Tencent is a platinum member of Facebook’s Open Compute Project (OCP), though not yet of the Telecom Infra Project (TIP). However, it has been throwing its weight behind the kind of open technologies which will underpin TIP’s efforts to shake up the telco networks supply chain and break down its garden walls.
For instance, the Chinese firm, along with Alibaba, is an investor in Barefoot Networks, one of the prominent developers of switch-chips for white box switches, and a test partner with AT&T; and it has also joined the Google-inspired Stratum open source project, which also includes Barefoot and China Unicom. Stratum is an Open Networking Foundation initiative which will use the P4 programming language and open interfaces to manage large networks for operators and data centers. The group aims to release open source code early next year for multiple networking platforms. ONF has P4 code for access networks in field trials but says software for the mobile core is 1-2 years behind that stage. The end goal is that P4 should help enable a fully open network, based on commodity hardware including COTS servers and white box switches, from central core to distributed edge cloud.
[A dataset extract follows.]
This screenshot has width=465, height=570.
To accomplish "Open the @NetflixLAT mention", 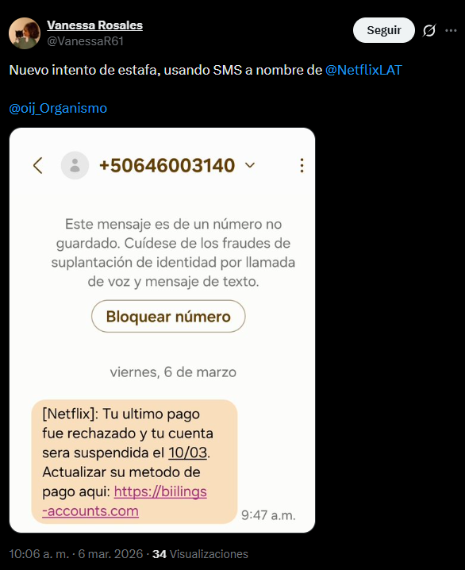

These approaches are undoubtedly a threat to Nokia’s traditional model and margins, since they are looking to eliminate the proprietary technologies and accompanying high prices of the telecoms network world and slash the profitability of base stations, packet cores, switches and routers. But, to compensate for falling growth and margins in network equipment, Nokia will aim to move up the stack and assert power and profits in new strategic areas, such as the orchestrators and programmable cores which will support network slicing. Nokia will provide the tools for its operator customers to run the slicing engine and support hundreds of services and industries with diverse connectivity needs; but it can also provide the slice management directly for enterprises itself; or can sell its platform to a webscale firm (such as Tencent) which might want to take on that orchestration role.
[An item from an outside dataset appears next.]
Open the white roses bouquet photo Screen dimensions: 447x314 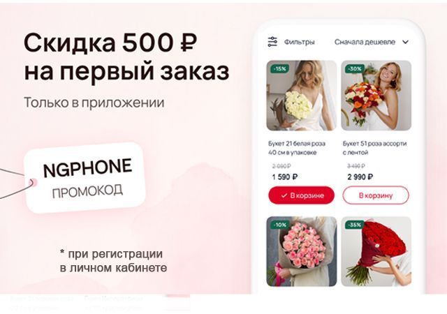point(302,96)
It is certainly targeting some of its equipment at new Internet and webscale sectors. It was explicit about this when it unveiled the FP4 chip which will underpin its 7950 ‘petabit router’, at the start of this year. CEO Rajeev Suri said last year: “We are making good progress in expanding our business to new customers, including large Internet companies where growth is strong, and expect that a coming IP product refresh will strengthen our competitive position.”
And if Suri needed to send any clearer signals that Nokia does not intend to tie its fortunes entirely to telcos, in a world where many other vertical industries aim to use 5G, he said the unthinkable on a recent earnings call, lamenting that the fixed networking division was “too heavily weighted towards communication service providers”.